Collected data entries
□ □ □ □
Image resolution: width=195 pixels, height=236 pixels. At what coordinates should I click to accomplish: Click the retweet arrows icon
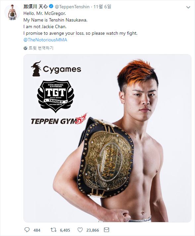pyautogui.click(x=53, y=230)
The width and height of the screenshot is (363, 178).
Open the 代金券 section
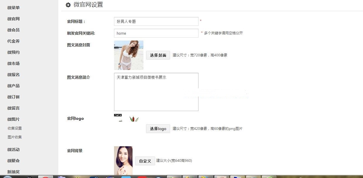tap(13, 41)
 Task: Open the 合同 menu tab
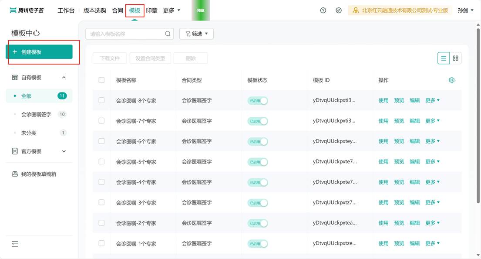tap(118, 10)
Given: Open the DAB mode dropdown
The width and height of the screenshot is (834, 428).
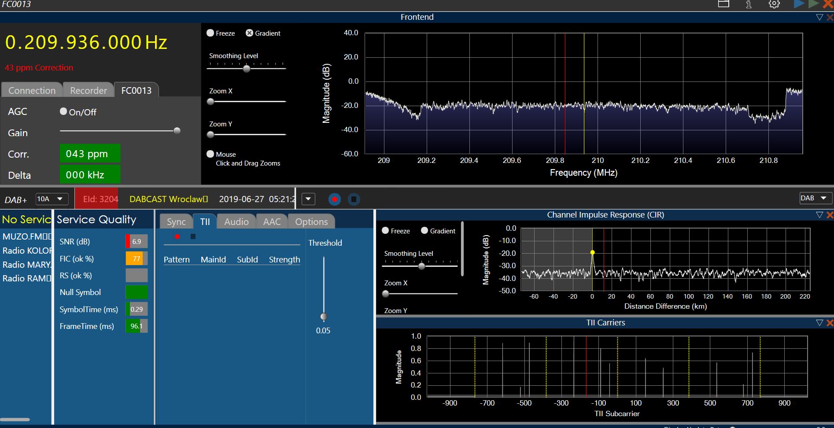Looking at the screenshot, I should pos(816,198).
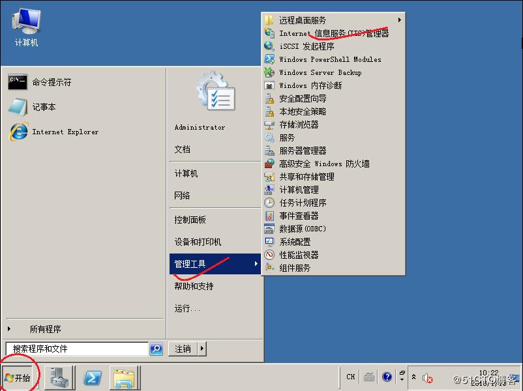Launch PowerShell from taskbar
Image resolution: width=523 pixels, height=391 pixels.
[x=93, y=377]
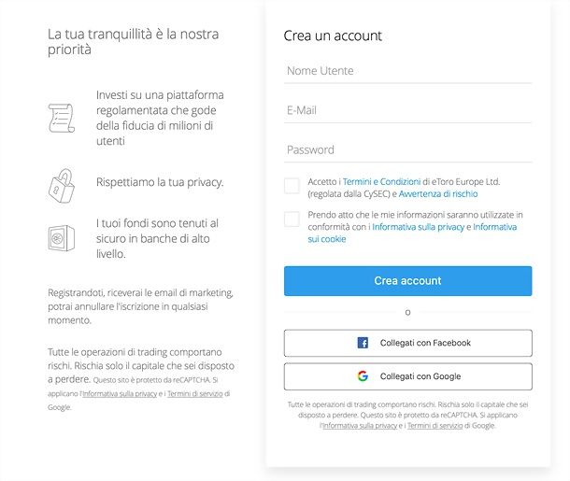
Task: Open the Termini e Condizioni link
Action: click(x=381, y=181)
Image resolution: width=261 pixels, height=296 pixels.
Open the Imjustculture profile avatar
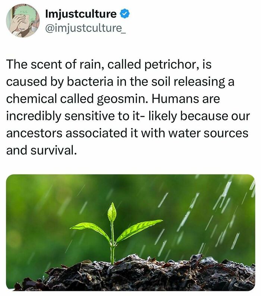(23, 21)
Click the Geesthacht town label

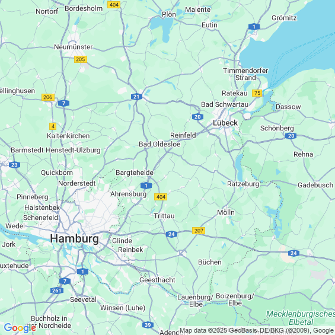[157, 280]
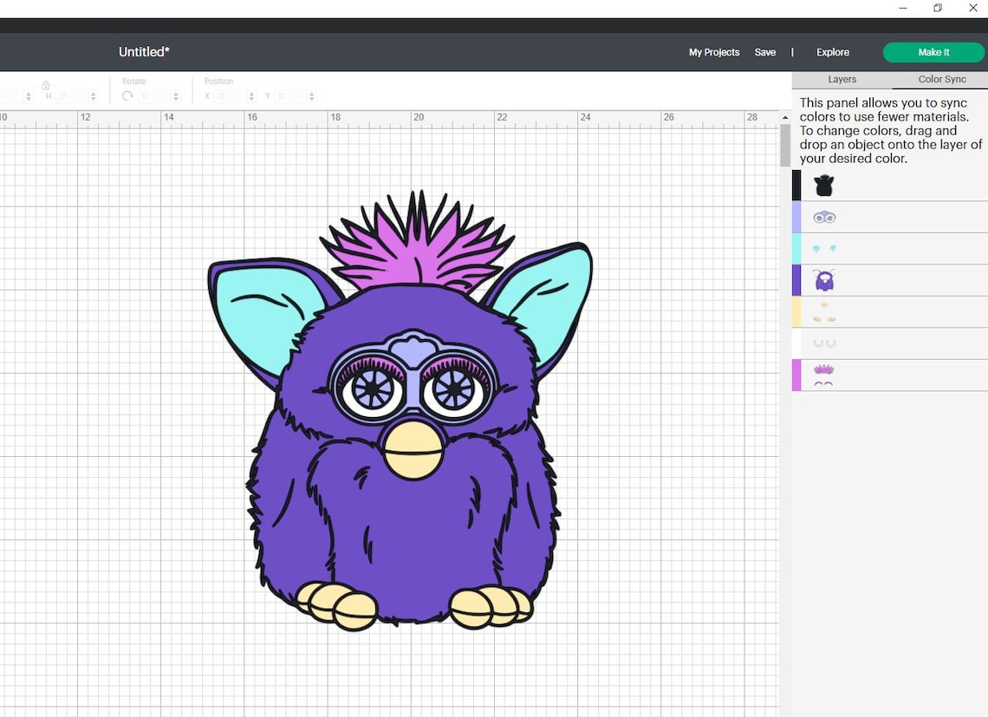Image resolution: width=988 pixels, height=717 pixels.
Task: Select the lavender eyes thumbnail in Color Sync
Action: pos(824,216)
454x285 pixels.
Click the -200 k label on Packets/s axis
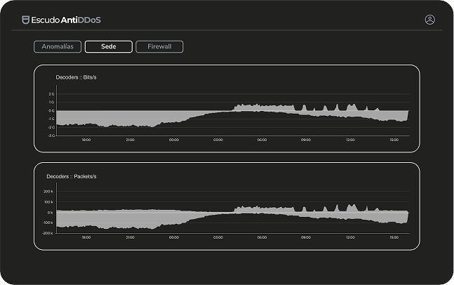(x=48, y=232)
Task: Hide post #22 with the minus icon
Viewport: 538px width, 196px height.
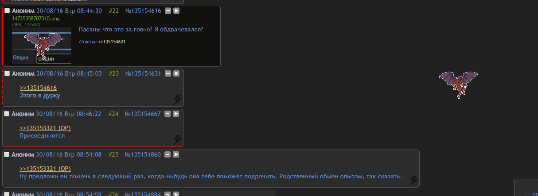Action: [x=168, y=11]
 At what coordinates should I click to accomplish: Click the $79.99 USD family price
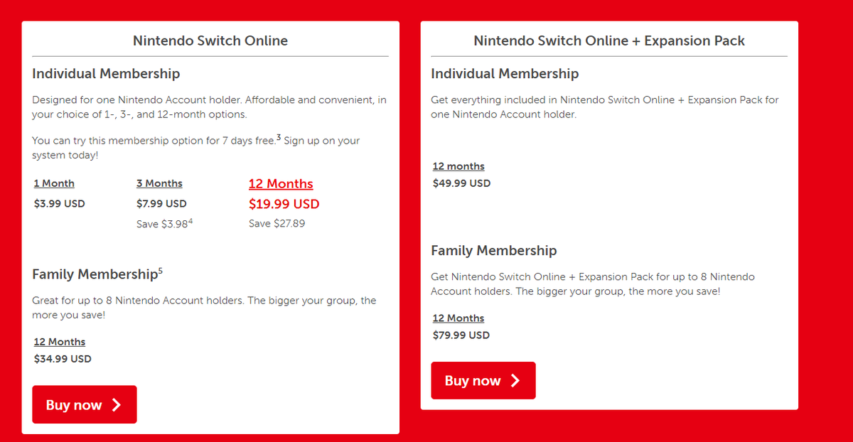point(461,335)

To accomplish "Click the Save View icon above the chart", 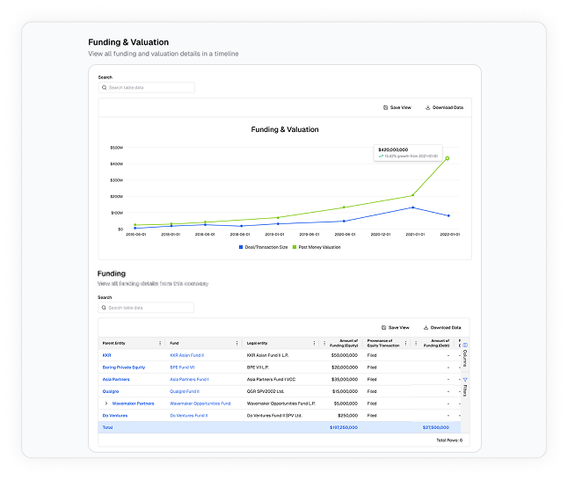I will pos(386,107).
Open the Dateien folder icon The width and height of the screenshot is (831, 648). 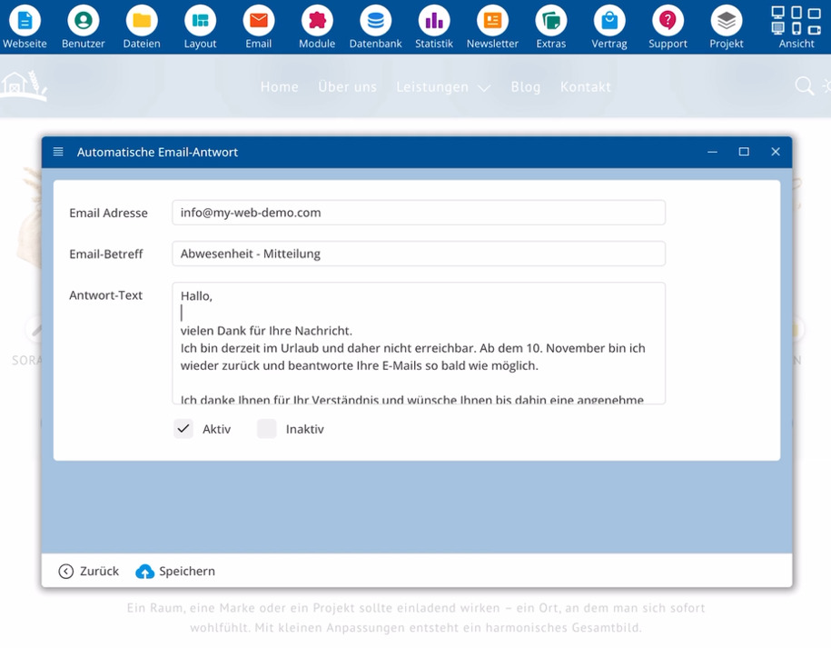142,20
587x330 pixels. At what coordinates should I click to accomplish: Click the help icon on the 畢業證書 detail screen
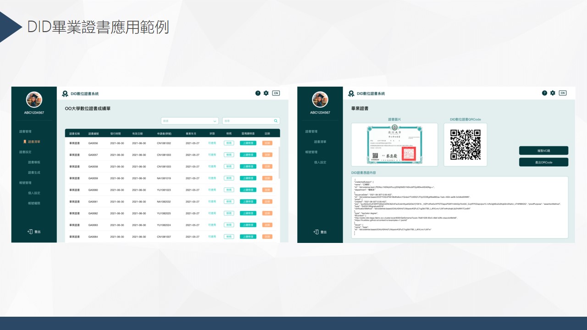tap(544, 93)
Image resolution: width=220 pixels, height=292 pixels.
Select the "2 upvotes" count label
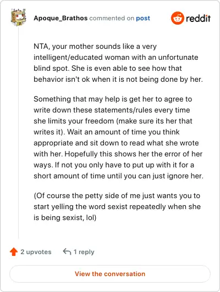tap(36, 252)
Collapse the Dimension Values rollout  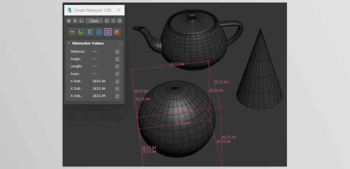coord(69,43)
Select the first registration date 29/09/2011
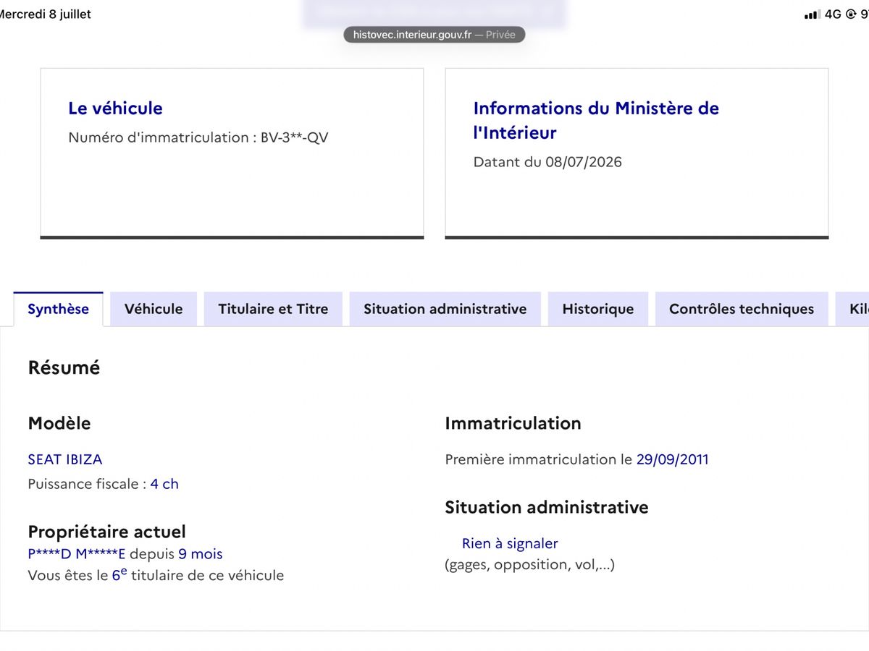The height and width of the screenshot is (651, 869). pos(672,459)
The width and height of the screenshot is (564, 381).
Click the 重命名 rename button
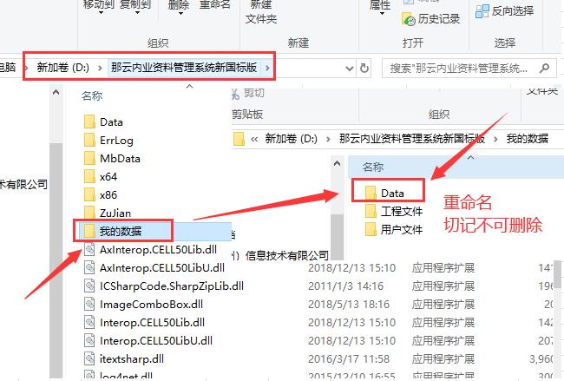point(214,5)
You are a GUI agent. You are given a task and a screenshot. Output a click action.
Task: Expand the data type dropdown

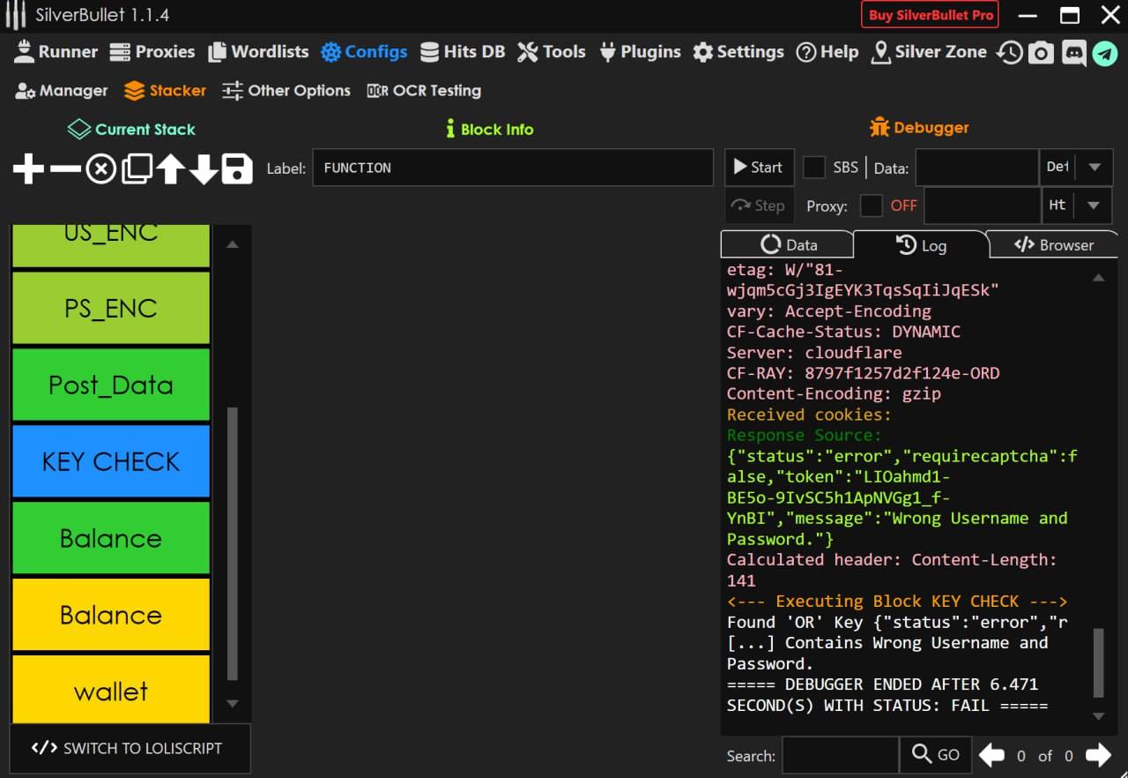coord(1094,168)
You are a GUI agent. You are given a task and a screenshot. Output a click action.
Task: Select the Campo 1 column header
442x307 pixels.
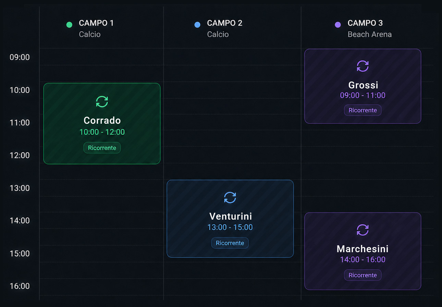pos(90,28)
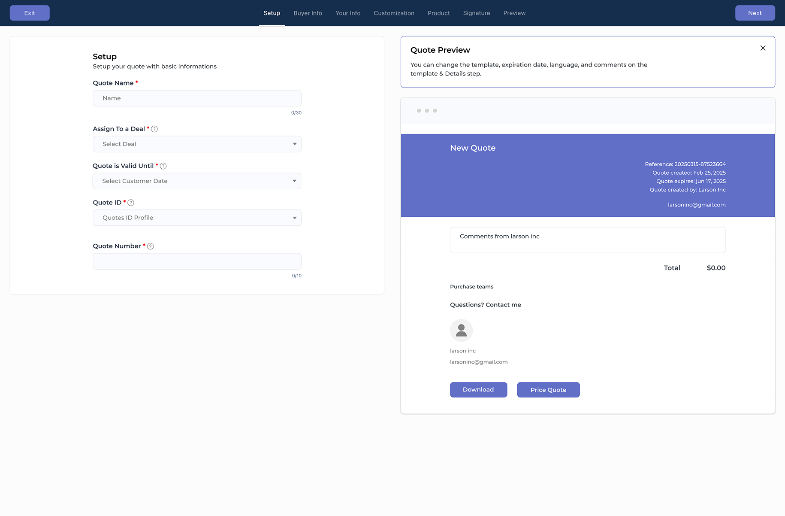
Task: Click the Price Quote button
Action: (x=548, y=390)
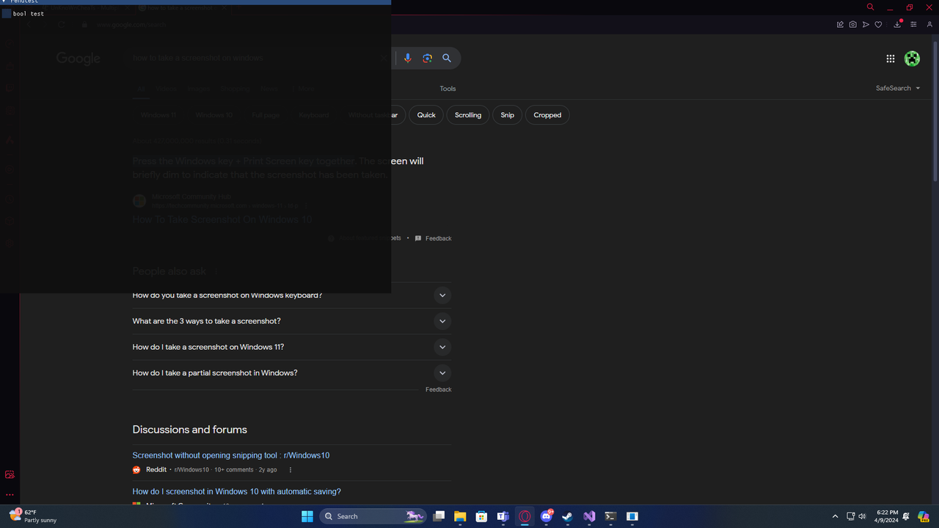Activate the voice search microphone

(408, 58)
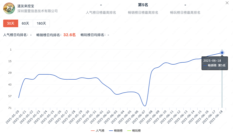This screenshot has width=233, height=133.
Task: Switch to the 60天 time range
Action: pyautogui.click(x=25, y=23)
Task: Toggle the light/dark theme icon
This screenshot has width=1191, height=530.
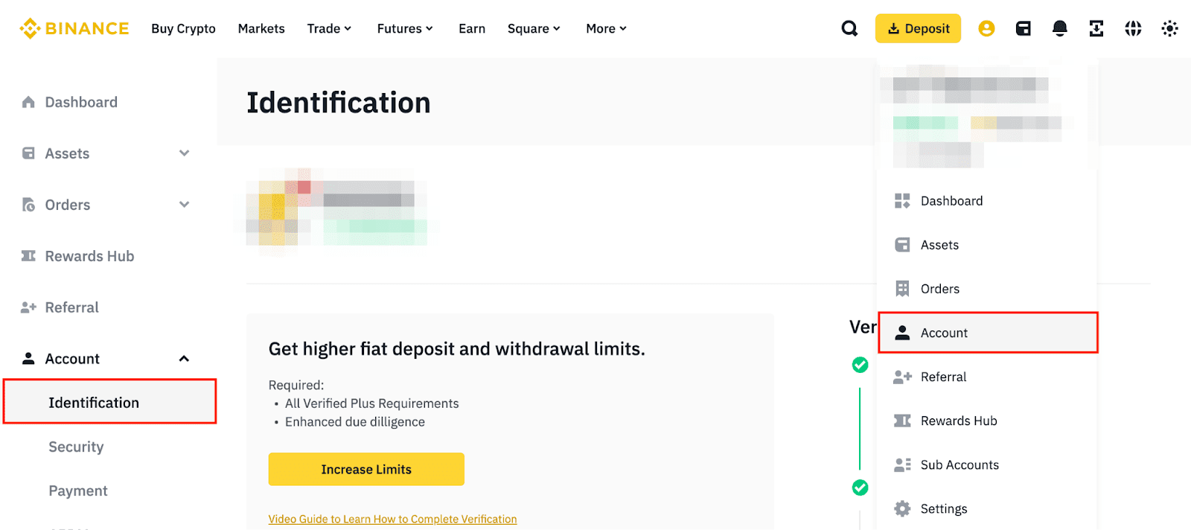Action: pos(1169,28)
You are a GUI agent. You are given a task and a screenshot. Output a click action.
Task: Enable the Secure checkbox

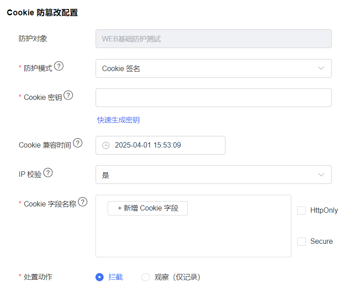click(x=301, y=241)
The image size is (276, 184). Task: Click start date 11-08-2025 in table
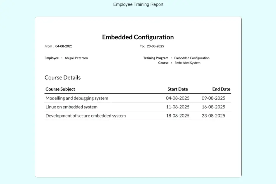177,107

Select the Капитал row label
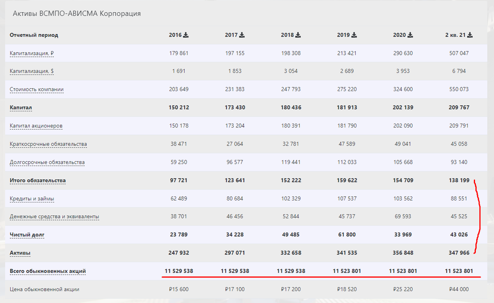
□ □ □ □
→ **Task details**:
The answer should consist only of the lines above from the one with "Click the Geesthacht town label" through the one with "Task: Hide post #22 with the minus icon", repeated exactly, with no pictures among them.

→ **The answer**:
Click the Geesthacht town label

[157, 280]
Image resolution: width=988 pixels, height=717 pixels.
Task: Select the lavender eyes thumbnail in Color Sync
Action: pos(824,216)
454x285 pixels.
Click the -200 k label on Packets/s axis
(x=48, y=232)
Task: Hide post #22 with the minus icon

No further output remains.